What we truly enjoyed in Florence though was the Mercato Centrale - Central Market as it quickly became one of our favorite spots. Neighboring San Lorenzo market, it is filled with local produce and goods, and a delight to walk through and discover it in all its variety. The top floor is occupied by restaurants, bars, and cafes where you can enjoy delicious food. We ate there several times; the selection was superb.
As usual, after visiting these places, we would end up on the rooftop of our B&B for sunset.
The last few days of our stay in Florence were spent relaxing and dining, of course.
We revisited Corte Dei Pazzi restaurant where we had another lovely dinner, on the patio this time, and enjoyed delicious and non-overpriced gelato next door at Rivareno Gelato.
We briefly thought about visiting Cattedrale di Santa Maria del Fiore (The Duomo), but upon seeing extremely long lines waiting to get in, we changed our minds.
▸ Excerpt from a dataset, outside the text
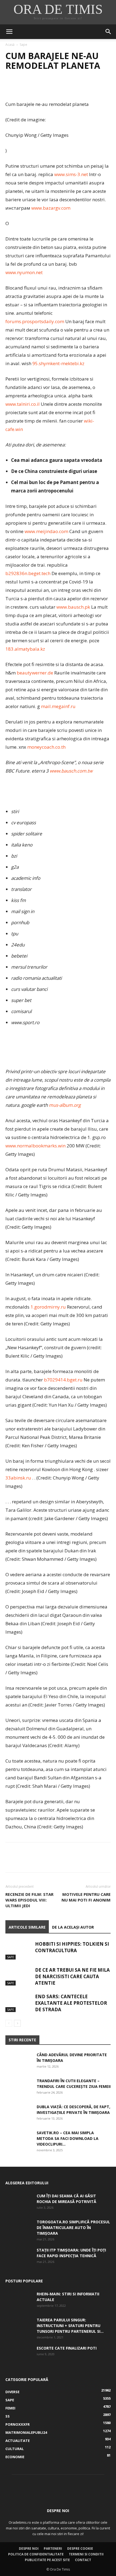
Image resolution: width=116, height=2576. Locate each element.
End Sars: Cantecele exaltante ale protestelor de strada (71, 2003)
We also briefly visited the courtyard and garden of Riccardi Medici Palace, where the House of Medici, the most important family in Florence lived, one that played a major role in the city’s Renaissance culture, and history overall.
A place we greatly enjoyed touring - minus being screamed at by some rude “vlogger” for being in their photo background from tens of feet away… why?! - were The Boboli Gardens. One can truly spend an entire day there, as there’s a lot to explore, and I can only imagine how beautiful this place is in spring when everything is blooming.
Boboli Gardens were designed by the aforementioned Medici family; an example of an Italian garden, it served as inspiration throughout Europe and it boasts a variety of antique statues, fountains, beautiful landscapes, as well as what’s left of the Florence defense wall. The entrance fee is 10 euro per person, and if you enjoy culture and nature, this place is more than worth its ticket price.
While there, make sure you head to the Porcelain Museum for beautiful displays of fine china; after visiting it, enjoy the views of the gardens and Florence from the observation deck.
Boboli Gardens is also an ideal place for a picnic, as well as escaping the bustle of Florence, so if you have time, consider doing that for a memorable experience.
Though not included, Pitti Palace is connected to the gardens and is a must-visit; there is the option of purchasing a combined ticket that would allow visiting the palace, Boboli Gardens, and other places for a discounted rate, vs visiting them separately.
Though we did not visit it, we often passed by the Basilica di Santa Croce, which is the burial place of Michelangelo, Galilei, Machiavelli, and other important figures in Italian history. Visiting the church requires tickets for a fee; for details, check their website.
Towards the end of our trip, we mostly stayed close to the historic center, spending a lot of time in Piazza Del Duomo, and Piazza Santa Croce, looking for meaningful souvenirs and trying to savor every moment of what has been a truly incredible trip for us.
As stated in my previous post, I fell in love with Florence, and I’m looking forward to going back there and explore the places and the culture we missed the first time.
This post wraps our #EuropeanAdventure. I hope you enjoyed my travel stories and learned something helpful from our experiences.
Now tell me about you, what is your dream-European-destination?